▶ **SET PROBLEM**:
Turn the items starting with the line that contains "This screenshot has width=488, height=277." and going on through the line that contains "Looking at the screenshot, I should [98, 78]." into a numbered list, leaving out blank lines. Leave the pictures out of the list.

▶ **DATASET CONTENT**:
============================================================
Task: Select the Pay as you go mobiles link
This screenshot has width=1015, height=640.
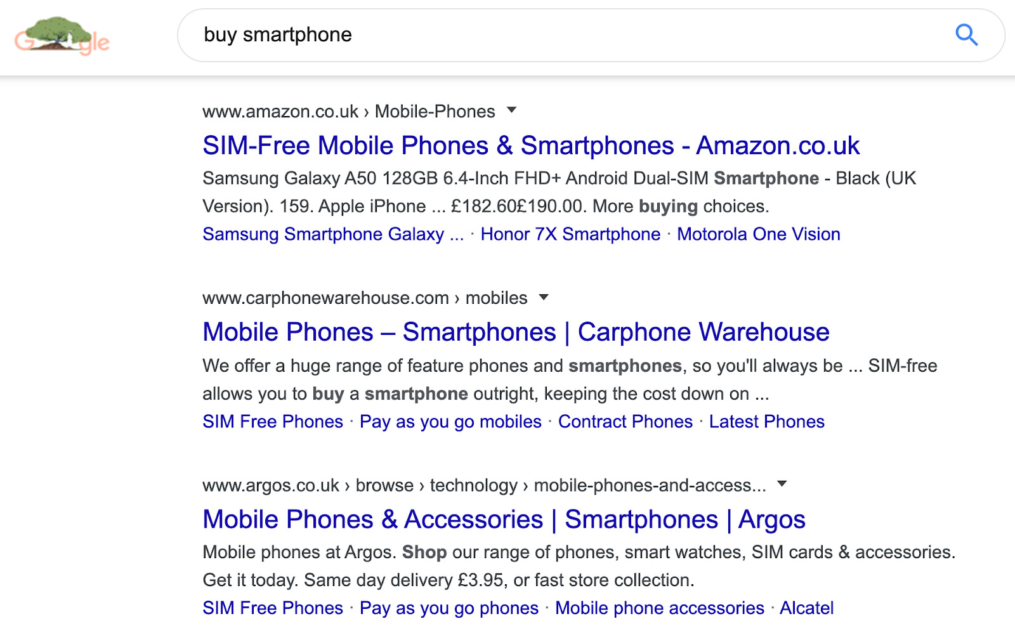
============================================================
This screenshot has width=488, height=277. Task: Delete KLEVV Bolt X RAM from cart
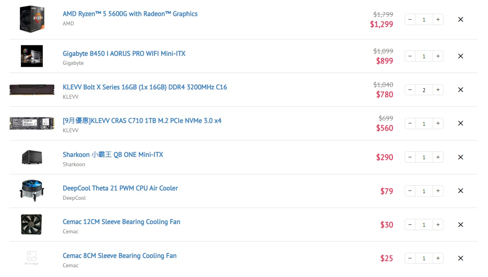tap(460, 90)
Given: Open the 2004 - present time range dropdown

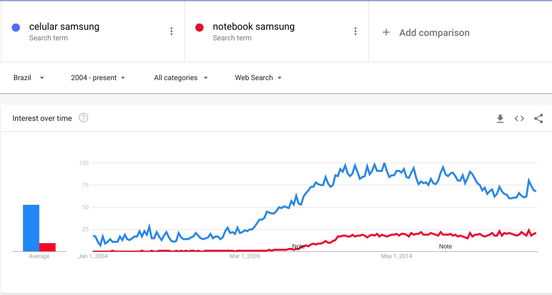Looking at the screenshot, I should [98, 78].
============================================================
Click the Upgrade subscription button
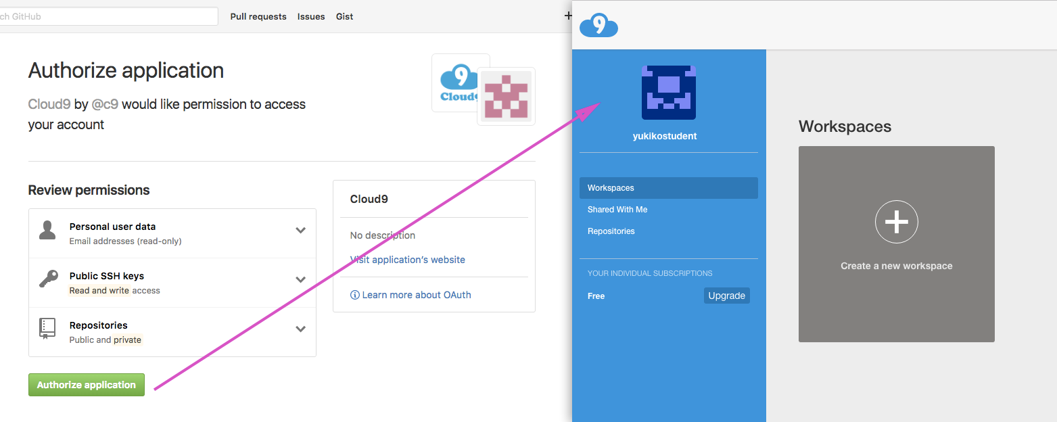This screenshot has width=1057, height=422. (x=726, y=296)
============================================================
▶ **EXPECTED ANSWER**:
1. This screenshot has width=488, height=277. Task: Delete KLEVV Bolt X RAM from cart
2. tap(460, 90)
3. Given: Open the 2004 - present time range dropdown
4. Looking at the screenshot, I should [98, 78].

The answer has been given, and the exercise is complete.